Cheerful lights, obvious branding and a line of customers out of the door are the hallmarks of many successful takeaways, but there’s one type of takeaway that no one will be visiting: the dark kitchen.
These are kitchens that produce food solely for the delivery market. And they are more common than you might think.
Dark Kitchens, Simply
These dark kitchens exist to cater to demand in an area when existing restaurants may not be able to keep up with supply. And many cater to multiple tastes.
You might have a burger restaurant, a sushi bar and a pizzeria in the same space, all identified by different names in an app. And many of the traditional problems with standard takeaways disappear when you use a kitchen.
For example, you don’t have to have a prestigious location on a major street, and you don’t even have to be easily accessible.
Because trade is app-driven, all you have to have is an online presence — sometimes on multiple delivery platforms. Especially in major cities, this cuts down on costs, as well as risk.
Are Dark Kitchens the Future?
Possibly.

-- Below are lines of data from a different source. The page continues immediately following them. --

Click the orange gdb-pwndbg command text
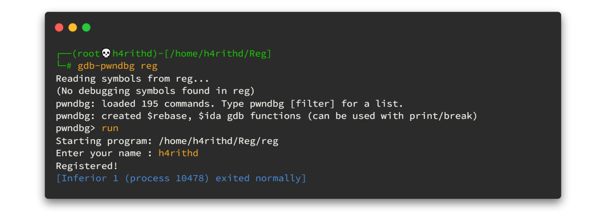106,66
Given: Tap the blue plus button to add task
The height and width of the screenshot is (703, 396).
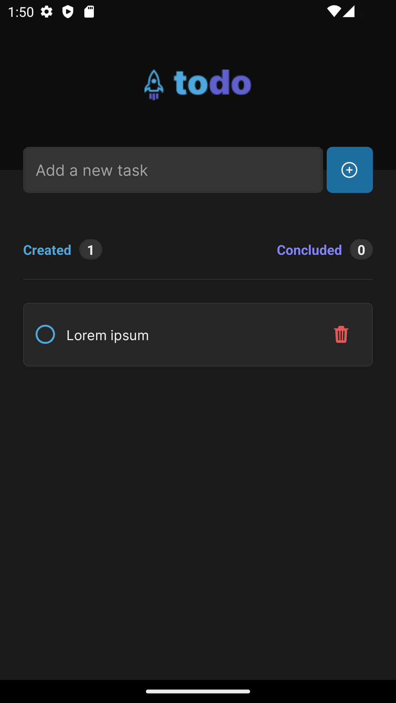Looking at the screenshot, I should (349, 170).
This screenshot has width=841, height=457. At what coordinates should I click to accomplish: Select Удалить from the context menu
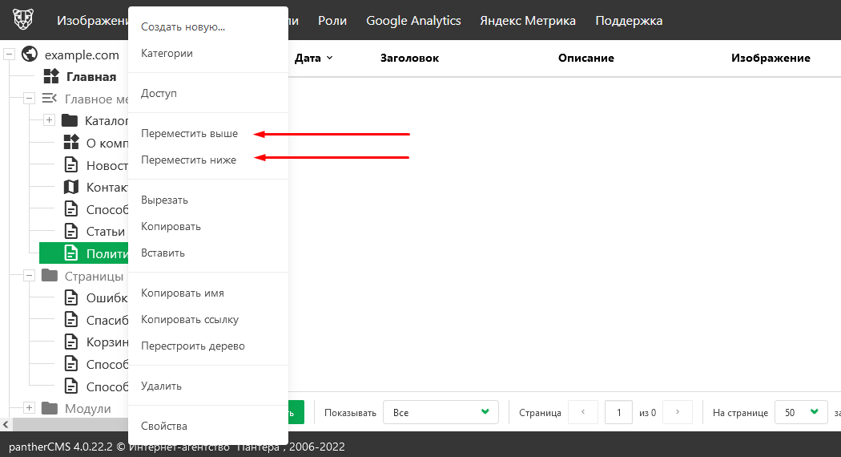point(161,386)
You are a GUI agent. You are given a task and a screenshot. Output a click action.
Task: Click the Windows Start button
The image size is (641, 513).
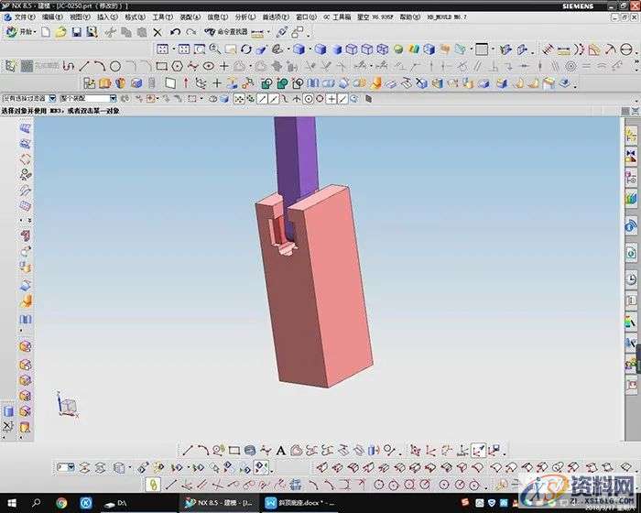[10, 503]
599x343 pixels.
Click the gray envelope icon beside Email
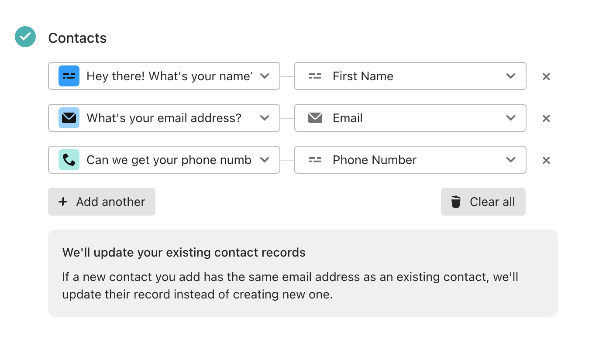click(315, 118)
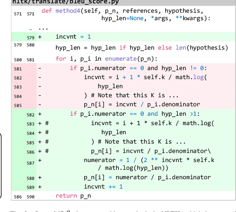Click the minus marker on deleted line 581

click(40, 68)
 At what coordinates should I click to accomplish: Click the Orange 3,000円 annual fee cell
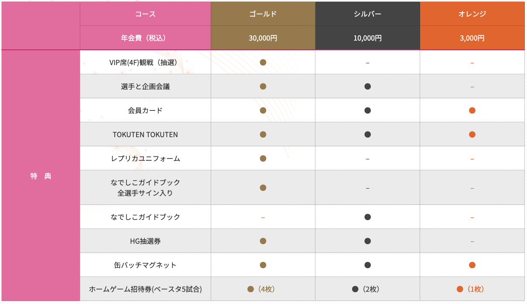click(472, 38)
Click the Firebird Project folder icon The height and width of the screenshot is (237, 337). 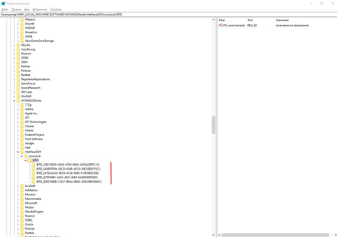(22, 135)
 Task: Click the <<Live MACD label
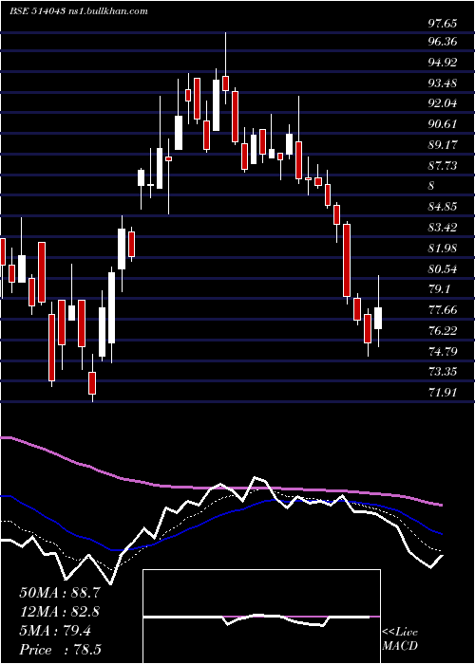coord(400,638)
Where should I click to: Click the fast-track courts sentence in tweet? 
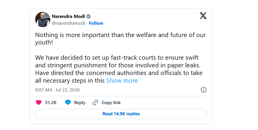(x=118, y=61)
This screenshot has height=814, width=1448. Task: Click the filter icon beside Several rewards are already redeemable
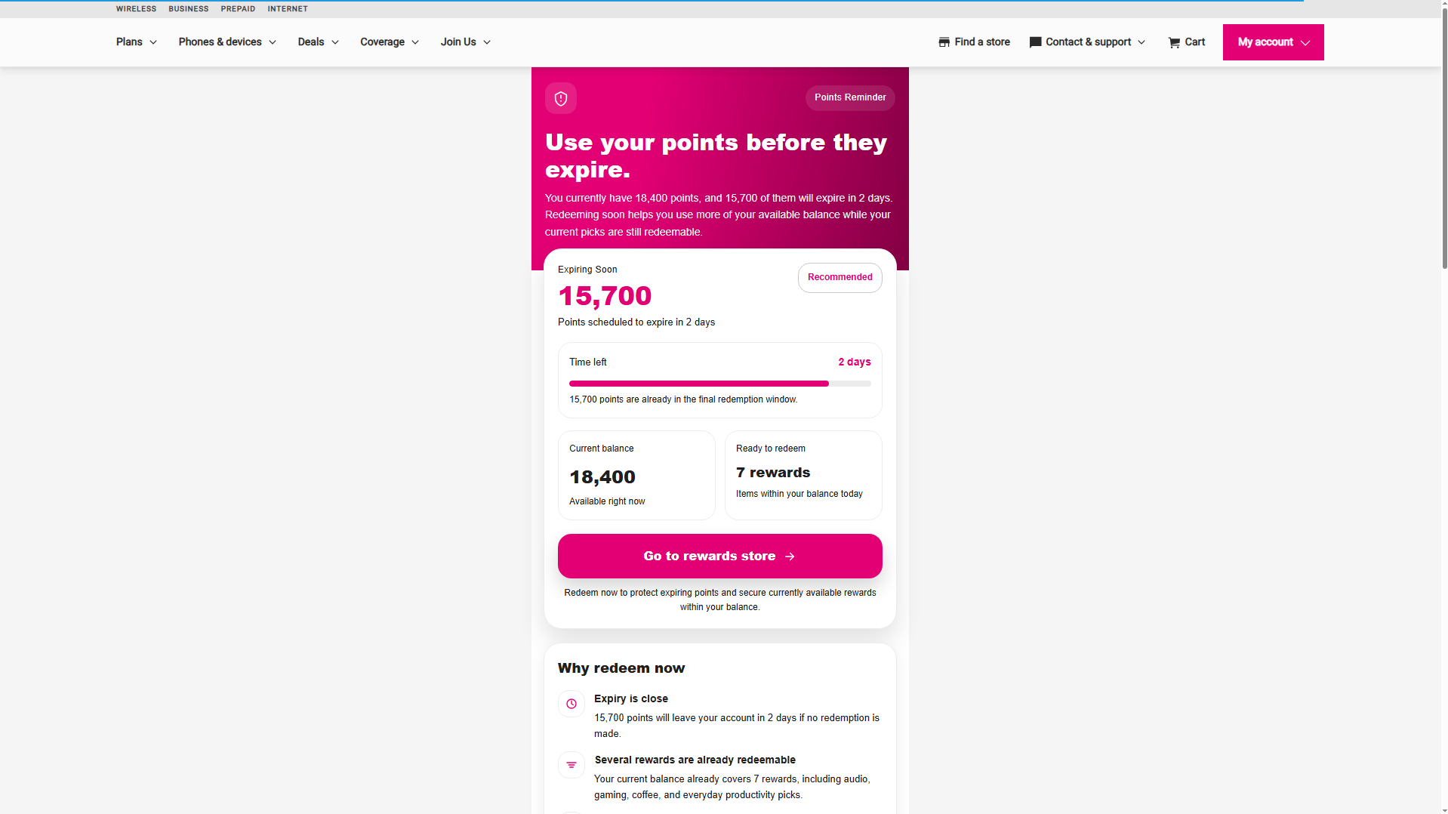coord(571,765)
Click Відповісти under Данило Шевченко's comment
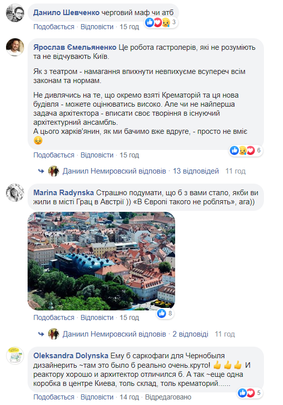Image resolution: width=283 pixels, height=405 pixels. point(97,27)
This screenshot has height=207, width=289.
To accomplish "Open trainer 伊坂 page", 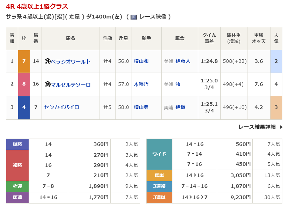I will pos(180,107).

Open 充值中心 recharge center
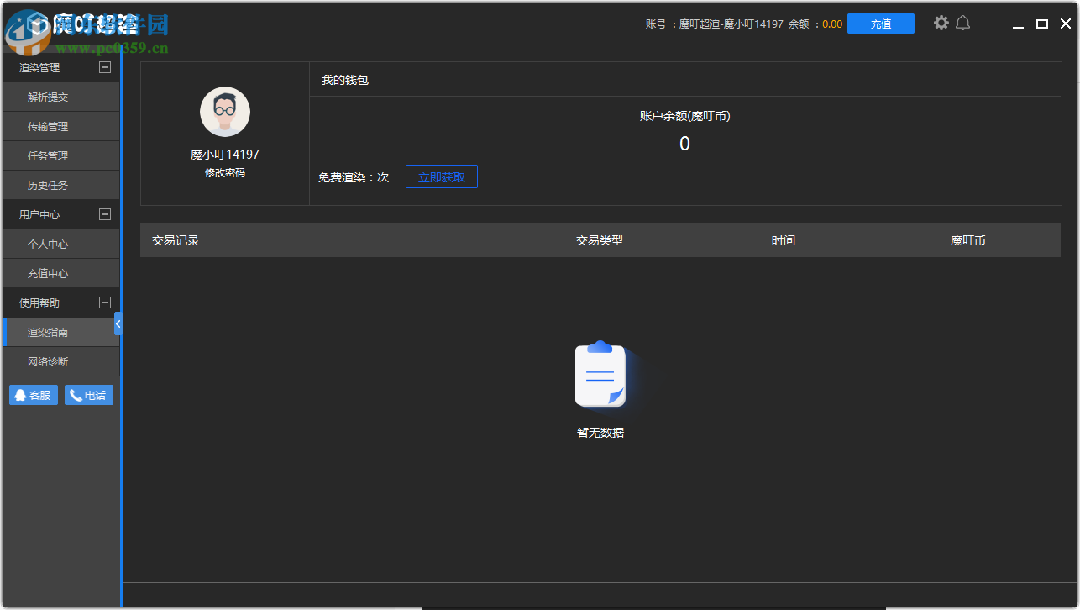59,272
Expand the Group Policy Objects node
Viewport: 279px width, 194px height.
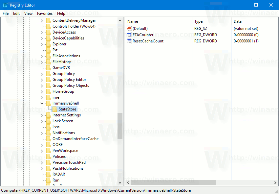pos(42,85)
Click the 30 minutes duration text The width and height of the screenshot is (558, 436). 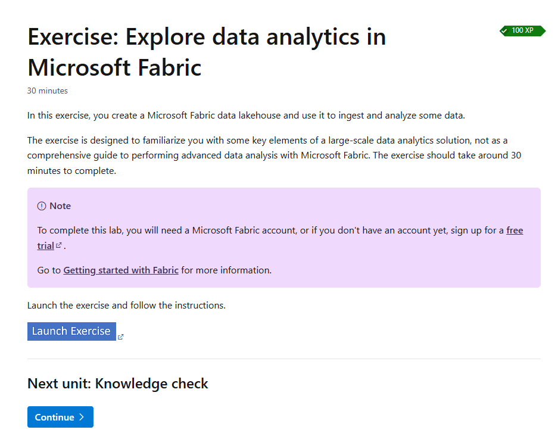point(47,91)
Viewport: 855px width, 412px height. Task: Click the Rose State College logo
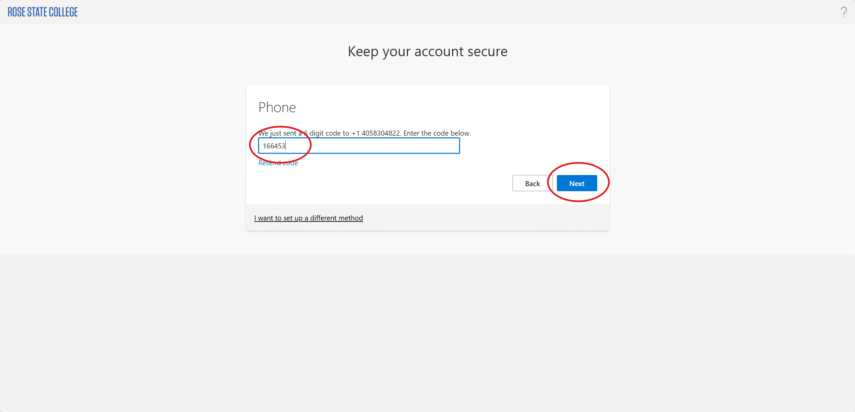pos(42,12)
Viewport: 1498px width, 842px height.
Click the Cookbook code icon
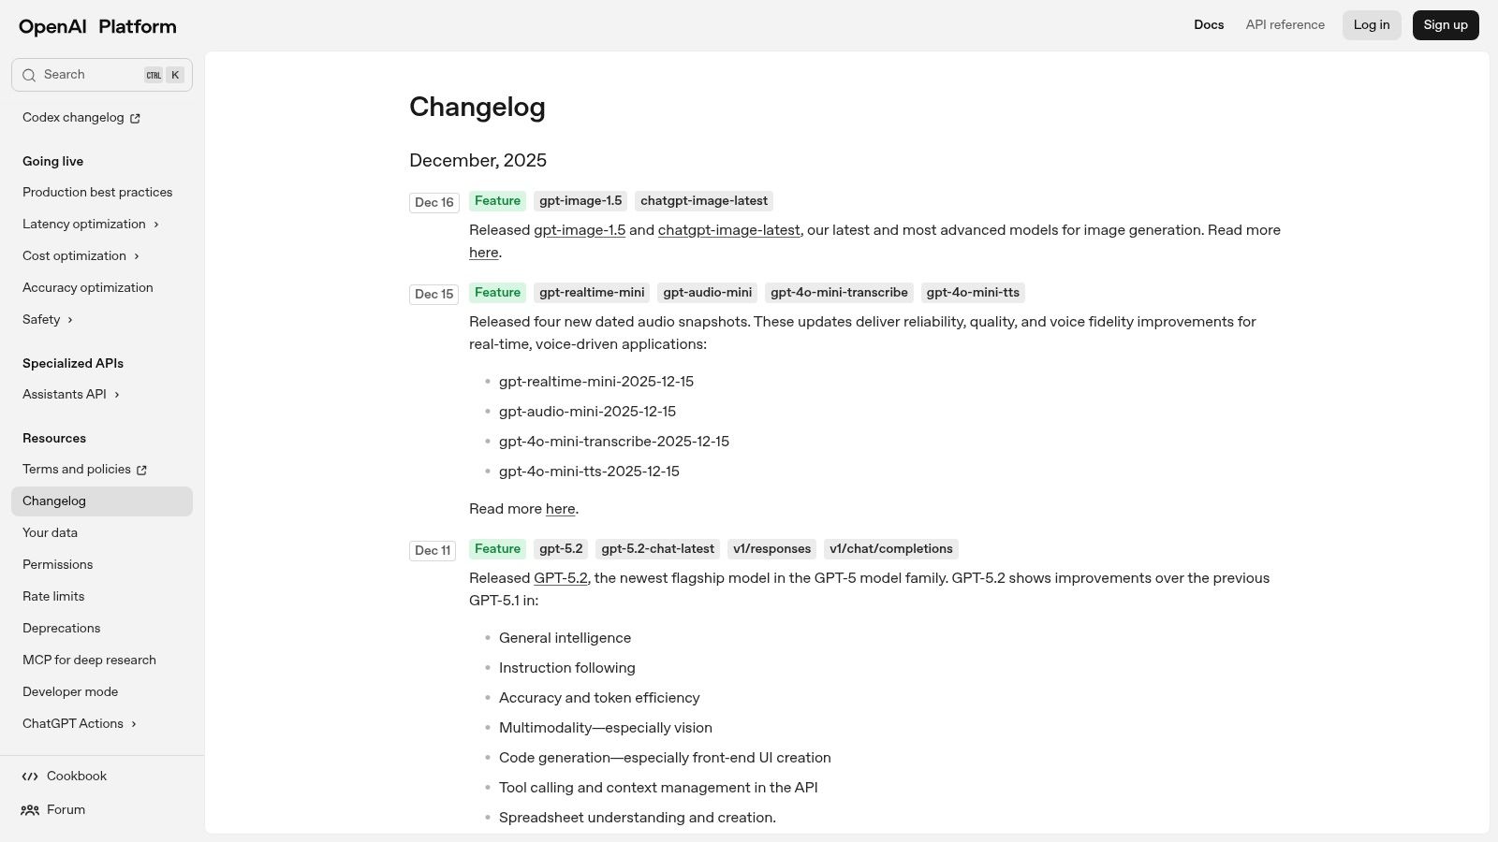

In many locations, it makes sense to have a restaurant that you can simply drop into, especially in areas traditionally associated with alcohol consumption. Many people like the experience of queuing up and getting something suitably greasy after a night out.
And there is convenience. Many people simply want to drop in somewhere on the way home and pick up something to eat. You don’t have to decide until you get there, and this has its advantages.
But for those ordering at home, it makes little practical difference whether they order from a dark kitchen or conventional takeaway.
Benefits of Dark Kitchens
- A crucial advantage of dark kitchens is that they offer substantial profits and can offer cost savings to the clientele. This is because they don’t have to offer physical seating, which reduces the size of the business and therefore business rates in some locations, and there is limited risk.
- By having multiple brands under the same kitchen, they can use the same space for dozens of concepts. For each area, a dark kitchen can simply pick and choose the concepts that work for that area. And it makes pivoting extremely easy. Sushi bar idea doesn’t work? You can try out Chinese. Or Thai. Or Nepalese.
- Because there is no branding, except on whatever app you are using, you don’t have to change out anything regarding the shop front. Because there is no shop front. And you don’t have to change local ideas of what your store offers, because there is no storefront.
- Ultimately, a dark kitchen lets you work with multiple delivery services and produce multiple ideas so you can maximize your profits from everyone in the kitchen. If something reduces demand for Chinese food, for example, as we saw with the COVID-19 pandemic, you can make up that demand with burgers, steaks and fries.
In the end, your dark kitchen needs a great POS system to ensure that you can track sales and keep up with demand.